17/08/2011 00:00

Começa construção do Trecho Leste do Rodoanel

Por: Vladimir Ribeiro (vladimir@abcdmaior.com.br)

Governo do Estado ainda não possui todas as licenças ambientais das obras

Tiveram início na manhã de quarta-feira (17/08) as obras de construção do Trecho Leste do Rodoanel Mário Covas. Com investimentos de R$ 5,2 bilhões, os trabalhos estão a cargo do Grupo Bertim, que também será responsável pelas desapropriações e compensações ambientais do local. A SPMar, a concessionária responsável pela construção do Trecho Leste, espera que o trecho receba mais de 24 mil veículos por dia depois que estiver pronto. Da frota, 70% deve ser de caminhões e carretas.

A previsão é que os trabalhos no traçado, que terá 43,5 quilômetros, sejam concluídos em 30 meses. Porém até o momento, o governo do Estado possui licença ambiental apenas do primeiro lote. “Nossa expectativa é que a liberação dos outros dois lotes sejam concedidas até o final de setembro. Tendo as licenças começamos as obras”, salientou o secretário de Transportes e Logística, Saulo de Castro.

O Trecho Leste passará por seis cidades, com início em Mauá, depois Ribeirão Pires, Suzano, Poá, Itaquaquecetuba e Arujá. “Ao todo serão 960 desapropriações em todo o trecho. As famílias estão sendo procuradas para começarmos as discussões”, disse o secretário, que não soube detalhar quantas famílias de Mauá e Ribeirão Pires terão de deixar suas casas. Informações preliminares apontam que 56 famílias de Mauá e 200 de Ribeirão Pires serão afetadas.

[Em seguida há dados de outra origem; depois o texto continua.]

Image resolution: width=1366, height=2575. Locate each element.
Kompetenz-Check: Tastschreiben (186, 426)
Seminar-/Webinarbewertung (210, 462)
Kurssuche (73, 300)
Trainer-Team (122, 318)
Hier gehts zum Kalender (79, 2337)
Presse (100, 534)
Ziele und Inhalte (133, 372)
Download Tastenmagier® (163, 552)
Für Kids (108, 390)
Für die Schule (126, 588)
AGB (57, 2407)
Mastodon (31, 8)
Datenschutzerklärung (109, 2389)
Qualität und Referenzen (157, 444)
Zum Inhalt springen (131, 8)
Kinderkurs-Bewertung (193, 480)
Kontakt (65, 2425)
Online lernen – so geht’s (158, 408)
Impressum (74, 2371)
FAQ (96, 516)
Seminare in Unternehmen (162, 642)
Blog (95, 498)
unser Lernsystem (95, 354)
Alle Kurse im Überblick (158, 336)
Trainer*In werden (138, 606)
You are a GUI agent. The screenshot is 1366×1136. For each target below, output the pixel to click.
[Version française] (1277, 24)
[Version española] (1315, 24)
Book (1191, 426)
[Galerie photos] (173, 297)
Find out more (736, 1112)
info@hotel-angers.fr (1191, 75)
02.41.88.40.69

De acordo com o governador Geraldo Alckmin (PSDB), que participou da cerimônia de início das obras, todas as indenizações por desapropriações e compensações ambientais da construção do Trecho Leste do Rodoanel serão pagas.Alckmin afirmou que o custo dos encargos vai ultrapassar o valor da própria obra.

Compensação - Quanto às compensações ambientais, Castro destacou que a utilização de novas tecnologias de engenharia causam menos danos ao meio ambiente. “No início a estimativa era remover 24 milhões de metros cúbicos de terra. Porém, com essas novas técnicas serão nove milhões a menos", afirmou.

De acordo com o diretor executivo da concessionária SPMar, Marcelo de Afonseca, em Ribeirão Pires será construído um túnel nas proximidades do bairro Santa Luzia, para diminuir o impacto ambiental no local. “O projeto tomou cuidados na compensação e foi o mais bem classificado. Todas as especificações estão no estudo de impacto, que temos de seguir rigorosamente”, salientou.

Afonseca não soube detalhar em quais bairros de Mauá e Ribeirão Pires o Trecho Leste irá passar nem precisou quantas famílias das duas cidades serão afetadas pela obra. “Seguimos o que a Secretaria Estadual de Meio Ambiente determina. Quanto às desapropriações, os contatos com as famílias devem ser iniciados em 30 dias. Cadastramos 200 em Ribeirão Pires, mas 60 deverão ser realmente afetadas”, afirmou.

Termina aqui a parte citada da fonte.